Unlike its Western counterparts, the French omelette is soft, tender, and almost velvety inside. It’s cooked gently over low heat and folded to perfection, resulting in a buttery, smooth finish with no browning.
This method has been a staple in French cuisine for centuries, representing the very essence of technique-driven cooking.
All About That Texture...
The magic of the French omelette is its texture.
The centre remains slightly runny, almost like custard, while the outer layer is smooth and pale.
It's a true test of finesse in the kitchen and a brilliant breakfast or light lunch option.
Why You’ll Love This Recipe
- Elegant & Simple – A refined dish that uses just a few ingredients.

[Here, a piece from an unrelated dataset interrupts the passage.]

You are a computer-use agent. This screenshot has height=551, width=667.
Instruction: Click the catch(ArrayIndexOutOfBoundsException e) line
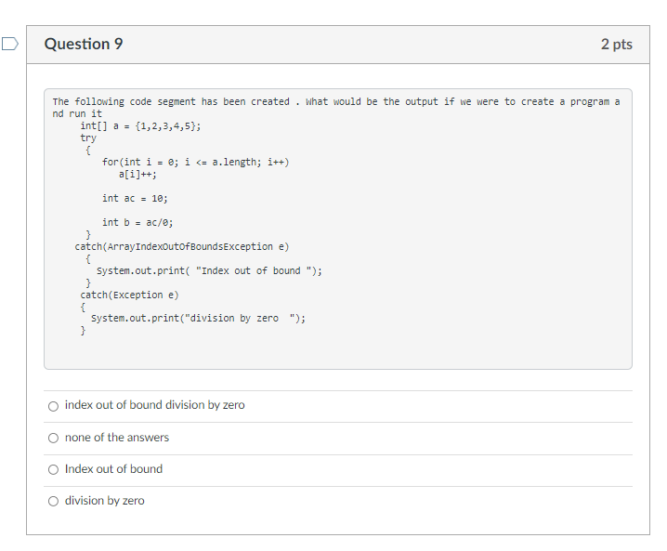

- Quick to Make – Ready in under 10 minutes with minimal prep.
- Versatile – Perfect as is, or with added herbs and cheese.
- Showcases Technique – Mastering this dish is incredibly satisfying.
Ingredients
- 2 good-quality eggs
- 1 tbsp cream or milk
- pinch of salt
- 1 tbsp butter
- Chives for garnish, optional
Pair it with
Instructions
1. Beat the Eggs
In a bowl, beat the eggs thoroughly. Season with a pinch of salt and add 1 tablespoon of cream or milk for extra richness. Whisk until well combined and smooth.
2. Prepare the Pan
Heat the butter in a frying pan over medium heat. Be careful not to let the butter brown; it should be melted and slightly foaming.
3. Cook the Eggs
Pour the beaten eggs into the pan and immediately turn the heat down to low.
Use a spatula to gently stir the eggs in circular motions, creating soft curds. Continue until most of the egg is set but still slightly runny in the middle.
4. Shape the Omelette
When the eggs are mostly set, gently fold the edges towards the centre with your spatula, creating a smooth, oval shape.
Take your time to ensure a soft, fluffy texture.
5. Serve and Garnish
Slide the omelette onto a plate and rub a little extra butter over the surface while it's still hot for a glossy finish.
Sprinkle with finely chopped chives and serve immediately.
Tips
- Low and Slow – Cooking the eggs over low heat prevents browning and keeps the inside custard-like.
- High-Quality Ingredients – Fresh eggs and good butter make a noticeable difference.
- Add Herbs and Seasoning – Experiment with parsley, tarragon, or even a sprinkle of cheese for added flavour.
FAQs
Can I make a French omelette without cream or milk?
Yes, the cream or milk adds a bit of richness, but it's not essential. The key is gentle cooking.
Why does my omelette turn brown?
Browning happens if the heat is too high. Cook on low heat and keep an eye on it.
Can I add fillings like cheese or mushrooms?
Traditional French omelettes are simple, but you can absolutely add fillings if you like. Just be sure to fold them in gently before finishing the omelette.
How do I store and reheat a French omelette?
It’s best enjoyed fresh, but if needed, you can store it in the fridge for up to a day. Reheat gently in a pan over low heat.